Maybe it was the poverty from which I came and lack of nice things – maybe I just wanted to do something daring to see if I was good enough to do it.
Or maybe I wanted to commit an offense against someone or something else so I wasn’t the only victim.
I don’t remember the things I took, I don’t even remember my age – maybe 9, 10? I was young considering the thought out and decisive crime.
Nonetheless, I was caught behind the store and the managers took me into the back office and called my father. I can only assume what I took was minimal, that my age, and perhaps the environment of a small town in the 80s played a part in no police report; they simply turned me over to my dad.
He was so mad. So mad he was completely silent. This was his thing, the silent treatment.

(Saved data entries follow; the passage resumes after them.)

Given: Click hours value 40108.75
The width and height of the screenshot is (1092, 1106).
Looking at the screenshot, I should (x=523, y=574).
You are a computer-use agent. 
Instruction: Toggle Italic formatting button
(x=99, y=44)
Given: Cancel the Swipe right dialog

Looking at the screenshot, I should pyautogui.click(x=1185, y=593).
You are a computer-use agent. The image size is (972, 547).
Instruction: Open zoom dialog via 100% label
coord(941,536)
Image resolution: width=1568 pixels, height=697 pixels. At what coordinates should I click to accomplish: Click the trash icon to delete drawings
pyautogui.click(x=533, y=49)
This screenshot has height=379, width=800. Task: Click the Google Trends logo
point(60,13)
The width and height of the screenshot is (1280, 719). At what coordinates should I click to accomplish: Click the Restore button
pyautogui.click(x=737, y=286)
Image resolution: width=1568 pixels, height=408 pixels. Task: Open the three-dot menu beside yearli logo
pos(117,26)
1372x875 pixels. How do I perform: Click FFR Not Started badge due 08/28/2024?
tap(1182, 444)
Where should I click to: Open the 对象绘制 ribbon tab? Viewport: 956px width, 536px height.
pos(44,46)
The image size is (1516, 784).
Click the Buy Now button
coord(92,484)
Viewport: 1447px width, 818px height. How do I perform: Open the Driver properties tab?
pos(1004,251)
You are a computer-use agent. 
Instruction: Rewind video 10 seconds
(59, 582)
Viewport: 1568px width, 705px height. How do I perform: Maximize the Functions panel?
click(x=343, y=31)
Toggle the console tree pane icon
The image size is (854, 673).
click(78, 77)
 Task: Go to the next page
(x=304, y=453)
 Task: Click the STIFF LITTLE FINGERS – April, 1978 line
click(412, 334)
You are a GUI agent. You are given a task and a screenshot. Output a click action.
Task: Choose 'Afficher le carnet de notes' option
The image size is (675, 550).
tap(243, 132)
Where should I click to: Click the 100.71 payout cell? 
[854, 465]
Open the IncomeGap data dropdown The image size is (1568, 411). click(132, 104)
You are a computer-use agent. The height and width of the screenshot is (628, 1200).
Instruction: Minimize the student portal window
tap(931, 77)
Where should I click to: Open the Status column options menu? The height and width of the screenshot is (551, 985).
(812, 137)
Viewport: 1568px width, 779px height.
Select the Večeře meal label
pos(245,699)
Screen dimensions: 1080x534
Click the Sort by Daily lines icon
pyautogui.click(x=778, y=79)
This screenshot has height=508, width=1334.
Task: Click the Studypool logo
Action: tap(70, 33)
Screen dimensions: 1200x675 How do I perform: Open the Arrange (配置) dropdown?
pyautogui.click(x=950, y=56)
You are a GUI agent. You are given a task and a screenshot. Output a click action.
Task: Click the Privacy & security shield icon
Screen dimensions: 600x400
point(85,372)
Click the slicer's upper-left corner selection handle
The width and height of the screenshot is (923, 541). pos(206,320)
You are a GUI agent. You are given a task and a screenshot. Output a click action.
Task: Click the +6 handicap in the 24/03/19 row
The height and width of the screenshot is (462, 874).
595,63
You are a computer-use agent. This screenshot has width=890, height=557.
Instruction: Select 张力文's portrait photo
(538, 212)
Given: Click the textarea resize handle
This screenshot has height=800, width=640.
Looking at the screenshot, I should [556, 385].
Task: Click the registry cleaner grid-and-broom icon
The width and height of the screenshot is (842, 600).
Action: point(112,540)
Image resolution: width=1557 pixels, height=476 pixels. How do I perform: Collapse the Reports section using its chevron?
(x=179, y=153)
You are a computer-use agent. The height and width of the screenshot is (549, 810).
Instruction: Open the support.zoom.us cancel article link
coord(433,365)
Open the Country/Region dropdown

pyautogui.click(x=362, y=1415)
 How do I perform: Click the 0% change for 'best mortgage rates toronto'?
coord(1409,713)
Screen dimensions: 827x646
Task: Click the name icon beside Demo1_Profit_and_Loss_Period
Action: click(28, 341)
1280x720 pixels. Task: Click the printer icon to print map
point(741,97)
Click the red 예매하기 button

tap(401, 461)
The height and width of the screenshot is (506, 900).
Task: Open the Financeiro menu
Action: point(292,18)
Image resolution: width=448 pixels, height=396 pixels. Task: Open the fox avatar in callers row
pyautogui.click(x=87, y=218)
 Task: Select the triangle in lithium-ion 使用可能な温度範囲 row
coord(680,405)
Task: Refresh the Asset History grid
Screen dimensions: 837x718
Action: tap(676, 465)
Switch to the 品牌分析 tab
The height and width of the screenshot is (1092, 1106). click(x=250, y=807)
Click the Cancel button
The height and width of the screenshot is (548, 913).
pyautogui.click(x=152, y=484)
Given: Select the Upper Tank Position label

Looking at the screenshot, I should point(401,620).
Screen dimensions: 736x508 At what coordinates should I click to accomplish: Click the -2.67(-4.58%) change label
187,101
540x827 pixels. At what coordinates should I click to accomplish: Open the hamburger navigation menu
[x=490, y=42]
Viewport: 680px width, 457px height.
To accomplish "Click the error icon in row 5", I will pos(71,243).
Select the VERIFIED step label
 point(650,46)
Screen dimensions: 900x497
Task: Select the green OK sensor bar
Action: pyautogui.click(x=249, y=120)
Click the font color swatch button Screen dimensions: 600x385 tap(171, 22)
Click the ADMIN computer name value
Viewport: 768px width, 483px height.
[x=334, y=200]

I could never please him, but I cherished his attention regardless of the tone. For me, love hurt sometimes so I was used to it.
He had walked to get me (small town) and he walked me home in silence. I don’t remember him saying anything to me upon arrival home, he simply put me in my room and proceeded to ignore me for what felt like the rest of the day.
Is this how parents are supposed to handle discipline? I felt like such a horrible child – unworthy and unloved.
I just wanted him to talk to me, I just wanted him to come up to my room and be angry and then hug me and tell me it was okay.
But he didn’t.
So I went to the top of the stairs, thinking how best to get him to notice me – and I threw myself forward. Head over feet, my fall stopped at the landing against the wall. I was dizzy, my arms stinging from carpet burns on the way down, holding my breathe, tears burning behind my eyes, and I listened for movement.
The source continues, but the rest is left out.